耳聋基因及听力联合筛查对大前庭水管综合征早期诊断率的影响

Effect of Combined Screening of Hearing and Gene on Early Diagnosis Rate of Large Vestibular Aqueduct Syndrome

目的分析大前庭水管综合征(large vestibular aqueduct syndrome,LVAS)患儿首次诊断的基本特征和延迟就诊的影响因素,探讨耳聋基因及听力联合筛查对其早期诊断率的影响。方法对2014年1月~2021年6月在本院首诊的276例LVAS患儿资料进行回顾性研究,分析276例患儿首次诊断的基本特征,包括首诊年龄、主诉、听力损失程度,家族遗传史,出生听力筛查和耳聋基因筛查史等。采用卡方检验,根据就诊的基本情况,对未能在婴儿期及时就诊的原因进行单因素分析。对完成SLC26A4耳聋基因和听力联合筛查的患儿进行分析,比较两者未通过率的差异。结果①首次就诊在婴儿期的仅为29.71%;主诉为出生筛查未通过占27.54%;听力损失程度分布为轻、中、重、极重度,以中度及重度为主;出生听力筛查中有双耳或单耳通过者;完善耳聋基因及听力联合筛查51例。②就诊延迟的原因主要与出生听力筛查通过或单耳通过,听力筛查未做或筛查史不详,听力损失程度不重,婴儿期家长对患儿听力异常的判断不足有关。③婴儿期就诊以出生筛查未通过为主,而行耳聋基因及听力联合筛查者、有家族遗传史者早期就诊率更高。④耳聋基因及听力联合筛查的51例患儿中,听力筛查未通过率为84.31%,SLC26A4基因筛查未通过率为80.39%,总未通过率较高为96.08%,差异有统计学意义。结论部分LVAS患儿早期听力损失程度较轻,可能表现为听力筛查单耳或双耳通过,在婴儿期的就诊率低。单纯SLC26A4耳聋基因筛查的未通过率不高于听力筛查;但两者的联合筛查,可较早明确病因,提高该病的早期诊断率。

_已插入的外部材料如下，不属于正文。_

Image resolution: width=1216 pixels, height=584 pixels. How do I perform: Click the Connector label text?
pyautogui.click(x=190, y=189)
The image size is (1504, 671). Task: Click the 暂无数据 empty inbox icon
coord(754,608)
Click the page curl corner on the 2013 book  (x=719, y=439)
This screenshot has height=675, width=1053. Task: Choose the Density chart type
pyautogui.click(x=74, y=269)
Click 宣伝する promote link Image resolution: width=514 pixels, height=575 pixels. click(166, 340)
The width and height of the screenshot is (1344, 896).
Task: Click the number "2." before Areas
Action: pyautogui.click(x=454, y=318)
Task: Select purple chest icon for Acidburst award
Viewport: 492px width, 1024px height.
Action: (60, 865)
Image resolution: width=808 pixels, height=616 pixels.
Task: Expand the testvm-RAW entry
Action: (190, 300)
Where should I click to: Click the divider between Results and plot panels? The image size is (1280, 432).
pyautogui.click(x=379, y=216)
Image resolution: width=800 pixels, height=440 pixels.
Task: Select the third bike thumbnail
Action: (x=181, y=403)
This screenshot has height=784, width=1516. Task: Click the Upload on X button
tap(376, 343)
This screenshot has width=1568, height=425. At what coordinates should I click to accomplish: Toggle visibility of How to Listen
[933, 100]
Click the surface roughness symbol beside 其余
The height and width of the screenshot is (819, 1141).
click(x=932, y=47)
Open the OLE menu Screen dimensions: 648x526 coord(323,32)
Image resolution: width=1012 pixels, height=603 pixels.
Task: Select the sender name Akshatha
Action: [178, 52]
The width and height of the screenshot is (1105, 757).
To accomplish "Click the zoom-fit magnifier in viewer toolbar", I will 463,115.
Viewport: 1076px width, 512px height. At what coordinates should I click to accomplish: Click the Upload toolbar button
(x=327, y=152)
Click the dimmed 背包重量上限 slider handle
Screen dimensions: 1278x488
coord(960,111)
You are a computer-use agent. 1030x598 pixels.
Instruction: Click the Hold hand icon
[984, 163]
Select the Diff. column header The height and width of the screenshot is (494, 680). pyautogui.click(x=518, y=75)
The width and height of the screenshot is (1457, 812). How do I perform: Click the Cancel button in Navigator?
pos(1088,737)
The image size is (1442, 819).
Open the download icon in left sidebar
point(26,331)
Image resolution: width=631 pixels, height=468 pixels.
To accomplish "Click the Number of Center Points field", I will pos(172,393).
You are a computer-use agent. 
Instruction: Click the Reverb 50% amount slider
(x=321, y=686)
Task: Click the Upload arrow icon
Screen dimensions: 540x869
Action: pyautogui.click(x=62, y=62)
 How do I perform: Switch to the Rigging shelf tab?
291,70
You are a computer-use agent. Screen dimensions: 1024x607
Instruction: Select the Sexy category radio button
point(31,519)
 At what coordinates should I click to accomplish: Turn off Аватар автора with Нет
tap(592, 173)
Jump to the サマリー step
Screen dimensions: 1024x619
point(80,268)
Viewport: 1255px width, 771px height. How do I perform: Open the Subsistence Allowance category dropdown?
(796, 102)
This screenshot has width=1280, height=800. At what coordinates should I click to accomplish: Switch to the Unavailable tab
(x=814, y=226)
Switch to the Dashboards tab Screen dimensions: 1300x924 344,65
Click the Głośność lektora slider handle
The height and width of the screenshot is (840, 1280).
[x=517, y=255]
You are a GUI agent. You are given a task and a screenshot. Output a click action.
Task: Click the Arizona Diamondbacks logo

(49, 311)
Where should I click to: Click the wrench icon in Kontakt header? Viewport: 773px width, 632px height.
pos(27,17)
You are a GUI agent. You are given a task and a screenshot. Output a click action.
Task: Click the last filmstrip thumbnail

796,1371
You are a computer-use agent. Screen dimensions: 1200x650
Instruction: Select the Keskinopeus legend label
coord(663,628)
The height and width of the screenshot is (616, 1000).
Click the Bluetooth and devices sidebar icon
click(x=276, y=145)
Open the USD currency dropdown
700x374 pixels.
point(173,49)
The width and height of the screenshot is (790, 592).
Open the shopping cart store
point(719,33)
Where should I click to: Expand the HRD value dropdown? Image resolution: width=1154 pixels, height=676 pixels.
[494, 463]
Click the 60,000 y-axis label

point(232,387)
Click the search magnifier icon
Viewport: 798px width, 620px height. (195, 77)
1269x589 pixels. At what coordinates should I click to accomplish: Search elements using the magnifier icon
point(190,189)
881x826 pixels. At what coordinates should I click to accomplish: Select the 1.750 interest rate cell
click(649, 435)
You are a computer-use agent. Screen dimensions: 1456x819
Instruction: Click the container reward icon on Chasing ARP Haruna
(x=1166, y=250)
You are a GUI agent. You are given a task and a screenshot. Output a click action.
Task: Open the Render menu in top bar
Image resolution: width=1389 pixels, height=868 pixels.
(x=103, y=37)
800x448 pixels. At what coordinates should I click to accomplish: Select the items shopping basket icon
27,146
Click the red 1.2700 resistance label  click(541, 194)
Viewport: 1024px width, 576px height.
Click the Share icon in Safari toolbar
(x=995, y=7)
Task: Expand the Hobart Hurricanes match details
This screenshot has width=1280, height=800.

Objective To analyze the basic characteristics of the first diagnosis of large vestibular aqueduct syndrome(LVAS) and the influencing factors of delayed diagnosis,and to investigate the effect of combined screening of deafness gene and hearing on early diagnosis rate of children with LVAS.Methods A retrospective study was conducted on 276 children with LVAS who were first diagnosed in our hospital from January 2014 to June 2012.The characteristics of 276 children with LVAS were analyzed,including age of first diagnosis,chief complaint,degree of hearing loss,family genetic history,newborn hearing screening and deafness gene screening history,etc.Using chi-square test,the causes of failure to see a doctor in infancy were analyzed by univariate analysis.The children who completed combined screening for SLC26A4 gene and hearing were analyzed to compare the difference in failure rate between the two screen methods.Results The rate of first visit in infancy was only 29.71%.Only 27.54%of the chief complaints were failure of newborn screening.The degree of hearing loss was mild,moderate,severe and extremely severe,and moderate and severe were the main ones.Some cases passed binaural or monaural newborn hearing screening.The combined screening of deafness gene and hearing was improved in 51 cases.The reasons for delay were mainly related to passing birth hearing screening or passing monaural screening,not doing hearing screening or unknown screening history,the degree of hearing loss was not serious,and parents’insufficient judgment of hearing abnormalities in infants.The main reason for early diagnosis was failure of newborn screening,while the early diagnosis rate was higher in patients with family history and failed to combined screening of deafness gene and hearing.In 51 children with combined screening,the failure rate of hearing screening was 84.31%,SLC26A4 gene screening was 80.39%,and the total failure rate was 96.08%,the difference was statistically significant.Conclusions Some children with LVAS have mild or normal early hearing loss,which can pass the binaural or monaural newborn hearing screening,and the consultation rate in infancy is low.The failure rate of SLC26A4 deafness gene screening is not higer than that of hearing screening.But the combined screening can identify the etiology earlier and improve the early diagnosis rate of the disease.